Margaret Thatcher was Prime Minister of the United Kingdom from 4 May 1979 to 28 November 1990, during which time she led a Conservative majority government. She was the first woman to hold that office. During her premiership, Thatcher moved to liberalise the British economy through deregulation, privatisation, and the promotion of entrepreneurialism.

This article details the third Thatcher ministry she led at the invitation of Queen Elizabeth II from 1987 to 1990.

Election

The Conservatives were elected for a third successive term in June 1987, with a majority of 102 seats. It enabled Margaret Thatcher to become the longest-serving prime minister of the 20th century, as Britain's economic recovery continued.

Fate

Then, on 1 November 1990, came the first of a series of events which would spell the end of Margaret Thatcher's years in power. Sir Geoffrey Howe, the Deputy Prime Minister, long resentful of being ousted as Foreign Secretary, resigned from the cabinet over its European policy.
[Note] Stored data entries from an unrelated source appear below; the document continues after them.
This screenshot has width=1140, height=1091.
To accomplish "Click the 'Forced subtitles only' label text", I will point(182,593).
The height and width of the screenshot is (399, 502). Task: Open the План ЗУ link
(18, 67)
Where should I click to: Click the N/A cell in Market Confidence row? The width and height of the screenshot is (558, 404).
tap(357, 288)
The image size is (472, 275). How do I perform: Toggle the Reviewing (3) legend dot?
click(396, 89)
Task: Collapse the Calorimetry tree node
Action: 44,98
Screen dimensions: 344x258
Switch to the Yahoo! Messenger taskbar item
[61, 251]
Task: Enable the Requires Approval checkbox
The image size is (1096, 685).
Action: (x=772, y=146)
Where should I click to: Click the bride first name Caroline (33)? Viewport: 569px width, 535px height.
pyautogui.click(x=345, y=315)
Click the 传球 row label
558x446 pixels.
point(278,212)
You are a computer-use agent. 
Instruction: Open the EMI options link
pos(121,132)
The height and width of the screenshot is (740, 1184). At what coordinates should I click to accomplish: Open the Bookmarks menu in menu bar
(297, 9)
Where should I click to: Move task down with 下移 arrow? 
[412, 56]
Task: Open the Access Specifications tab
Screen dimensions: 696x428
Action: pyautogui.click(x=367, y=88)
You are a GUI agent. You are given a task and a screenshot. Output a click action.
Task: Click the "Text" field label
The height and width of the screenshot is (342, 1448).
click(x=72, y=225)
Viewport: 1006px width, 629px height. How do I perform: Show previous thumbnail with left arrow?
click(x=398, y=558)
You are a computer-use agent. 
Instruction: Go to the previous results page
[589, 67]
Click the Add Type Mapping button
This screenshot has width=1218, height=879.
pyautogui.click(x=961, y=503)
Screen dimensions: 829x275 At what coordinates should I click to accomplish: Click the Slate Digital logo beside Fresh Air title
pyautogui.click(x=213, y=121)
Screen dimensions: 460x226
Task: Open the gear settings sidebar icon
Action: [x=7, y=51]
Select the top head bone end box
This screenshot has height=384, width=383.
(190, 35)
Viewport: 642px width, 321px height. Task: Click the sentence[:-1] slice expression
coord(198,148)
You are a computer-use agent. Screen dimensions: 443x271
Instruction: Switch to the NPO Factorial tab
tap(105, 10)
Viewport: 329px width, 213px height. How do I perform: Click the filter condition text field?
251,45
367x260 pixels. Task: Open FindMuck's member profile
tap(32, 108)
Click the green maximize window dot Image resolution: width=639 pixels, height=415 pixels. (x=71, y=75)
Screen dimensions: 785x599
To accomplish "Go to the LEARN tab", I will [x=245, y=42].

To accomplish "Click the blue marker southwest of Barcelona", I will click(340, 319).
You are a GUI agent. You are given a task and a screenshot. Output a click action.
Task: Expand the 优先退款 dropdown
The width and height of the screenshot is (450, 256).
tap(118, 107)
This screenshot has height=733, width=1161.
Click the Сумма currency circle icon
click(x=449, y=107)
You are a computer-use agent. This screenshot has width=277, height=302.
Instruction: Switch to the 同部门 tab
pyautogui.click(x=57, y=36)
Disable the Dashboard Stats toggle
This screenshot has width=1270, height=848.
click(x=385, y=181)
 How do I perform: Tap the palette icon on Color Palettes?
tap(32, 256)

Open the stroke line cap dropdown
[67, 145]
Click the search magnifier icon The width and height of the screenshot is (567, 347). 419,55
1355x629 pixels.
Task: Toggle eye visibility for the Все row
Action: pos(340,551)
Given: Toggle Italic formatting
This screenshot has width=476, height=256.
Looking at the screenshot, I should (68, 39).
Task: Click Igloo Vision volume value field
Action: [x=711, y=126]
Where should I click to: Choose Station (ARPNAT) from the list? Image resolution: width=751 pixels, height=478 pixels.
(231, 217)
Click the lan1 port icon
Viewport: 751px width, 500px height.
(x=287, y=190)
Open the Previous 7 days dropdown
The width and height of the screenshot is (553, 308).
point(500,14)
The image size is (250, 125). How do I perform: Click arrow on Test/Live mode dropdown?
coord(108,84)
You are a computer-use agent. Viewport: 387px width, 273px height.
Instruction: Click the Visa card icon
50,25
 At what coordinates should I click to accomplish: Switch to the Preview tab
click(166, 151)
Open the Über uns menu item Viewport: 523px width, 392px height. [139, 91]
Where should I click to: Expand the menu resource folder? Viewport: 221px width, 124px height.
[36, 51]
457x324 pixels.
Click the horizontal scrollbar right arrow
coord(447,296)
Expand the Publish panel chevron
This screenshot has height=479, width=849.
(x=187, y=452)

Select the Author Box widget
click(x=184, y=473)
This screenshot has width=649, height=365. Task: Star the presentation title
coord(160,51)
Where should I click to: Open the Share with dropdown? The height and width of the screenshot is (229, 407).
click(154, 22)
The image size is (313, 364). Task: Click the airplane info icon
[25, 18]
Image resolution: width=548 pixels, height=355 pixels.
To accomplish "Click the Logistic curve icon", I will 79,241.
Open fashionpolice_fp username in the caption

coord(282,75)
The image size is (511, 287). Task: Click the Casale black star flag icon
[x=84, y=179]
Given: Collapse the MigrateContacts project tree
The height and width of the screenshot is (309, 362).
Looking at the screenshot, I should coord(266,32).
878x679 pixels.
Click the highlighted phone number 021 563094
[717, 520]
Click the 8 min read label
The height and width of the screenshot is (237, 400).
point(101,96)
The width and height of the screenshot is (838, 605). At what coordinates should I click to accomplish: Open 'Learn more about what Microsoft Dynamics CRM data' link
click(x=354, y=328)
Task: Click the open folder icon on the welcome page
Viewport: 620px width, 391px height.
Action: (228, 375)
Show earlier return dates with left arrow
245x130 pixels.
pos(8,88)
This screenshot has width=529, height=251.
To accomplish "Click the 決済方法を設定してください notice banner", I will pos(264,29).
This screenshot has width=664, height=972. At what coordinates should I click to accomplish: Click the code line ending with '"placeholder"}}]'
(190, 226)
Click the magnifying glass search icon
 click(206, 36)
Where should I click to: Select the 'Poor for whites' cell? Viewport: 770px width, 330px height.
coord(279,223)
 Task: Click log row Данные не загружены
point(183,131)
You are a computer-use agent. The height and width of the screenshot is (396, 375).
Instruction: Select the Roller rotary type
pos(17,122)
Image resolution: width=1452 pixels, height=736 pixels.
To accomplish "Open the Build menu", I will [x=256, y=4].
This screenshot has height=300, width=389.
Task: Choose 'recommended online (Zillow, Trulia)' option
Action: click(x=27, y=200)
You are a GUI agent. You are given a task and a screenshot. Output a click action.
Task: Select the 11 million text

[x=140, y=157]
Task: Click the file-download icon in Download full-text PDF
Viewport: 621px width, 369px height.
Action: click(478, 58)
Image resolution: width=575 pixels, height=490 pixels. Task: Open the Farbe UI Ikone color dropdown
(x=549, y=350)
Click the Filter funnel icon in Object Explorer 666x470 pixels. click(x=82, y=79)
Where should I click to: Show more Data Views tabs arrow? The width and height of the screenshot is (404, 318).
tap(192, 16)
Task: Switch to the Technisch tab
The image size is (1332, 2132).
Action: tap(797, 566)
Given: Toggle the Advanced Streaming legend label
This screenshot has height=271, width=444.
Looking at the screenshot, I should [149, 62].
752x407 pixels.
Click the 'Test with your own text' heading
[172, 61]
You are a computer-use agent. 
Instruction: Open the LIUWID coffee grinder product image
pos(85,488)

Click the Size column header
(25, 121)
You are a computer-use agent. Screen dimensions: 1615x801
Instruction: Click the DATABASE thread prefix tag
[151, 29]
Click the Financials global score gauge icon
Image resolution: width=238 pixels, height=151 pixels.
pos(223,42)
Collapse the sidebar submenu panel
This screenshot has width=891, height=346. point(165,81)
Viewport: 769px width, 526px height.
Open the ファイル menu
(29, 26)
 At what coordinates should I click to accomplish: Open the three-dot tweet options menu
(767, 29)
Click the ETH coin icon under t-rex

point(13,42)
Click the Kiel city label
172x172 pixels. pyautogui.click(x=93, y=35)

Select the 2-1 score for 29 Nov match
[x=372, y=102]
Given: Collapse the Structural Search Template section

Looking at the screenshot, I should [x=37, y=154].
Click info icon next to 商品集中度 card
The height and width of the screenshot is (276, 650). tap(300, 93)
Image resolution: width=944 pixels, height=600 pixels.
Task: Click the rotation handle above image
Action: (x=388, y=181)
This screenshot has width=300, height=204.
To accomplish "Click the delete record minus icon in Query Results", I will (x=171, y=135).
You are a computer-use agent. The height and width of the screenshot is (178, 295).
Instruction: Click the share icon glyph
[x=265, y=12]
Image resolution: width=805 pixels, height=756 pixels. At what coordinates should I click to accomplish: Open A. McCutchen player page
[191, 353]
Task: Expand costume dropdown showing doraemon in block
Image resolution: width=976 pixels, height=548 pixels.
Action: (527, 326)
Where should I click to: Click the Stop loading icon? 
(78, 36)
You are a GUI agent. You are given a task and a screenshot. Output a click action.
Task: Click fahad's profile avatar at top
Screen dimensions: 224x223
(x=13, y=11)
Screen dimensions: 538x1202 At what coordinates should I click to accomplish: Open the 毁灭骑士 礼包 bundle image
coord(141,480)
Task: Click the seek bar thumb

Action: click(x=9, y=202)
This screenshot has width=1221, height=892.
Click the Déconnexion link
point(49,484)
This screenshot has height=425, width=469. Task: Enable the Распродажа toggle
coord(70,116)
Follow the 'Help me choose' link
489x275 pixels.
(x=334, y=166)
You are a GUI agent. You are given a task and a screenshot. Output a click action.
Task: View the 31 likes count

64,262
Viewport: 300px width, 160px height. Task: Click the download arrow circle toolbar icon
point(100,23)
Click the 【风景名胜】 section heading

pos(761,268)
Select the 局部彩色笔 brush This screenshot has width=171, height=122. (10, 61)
Soon afterward, in his resignation speech in the House of Commons, he publicly denounced Thatcher, having once been one of her closest allies, personally and for her hostility towards the programmes of the European Community. On 14 November, former cabinet minister Michael Heseltine challenged Thatcher's leadership. Thatcher polled higher than him in the first round of the leadership contest, but failed to gain an outright victory in the first round of voting.

Within minutes of the result being announced, Thatcher informed reporters that she intended to let her name go forward for the second ballot. However, on 22 November, before a second round of the contest could take place, Margaret Thatcher announced her resignation as Prime Minister and Leader of the Conservative Party after more than 11 years, explaining that she was resigning to make way for a leader more likely to win the next general election.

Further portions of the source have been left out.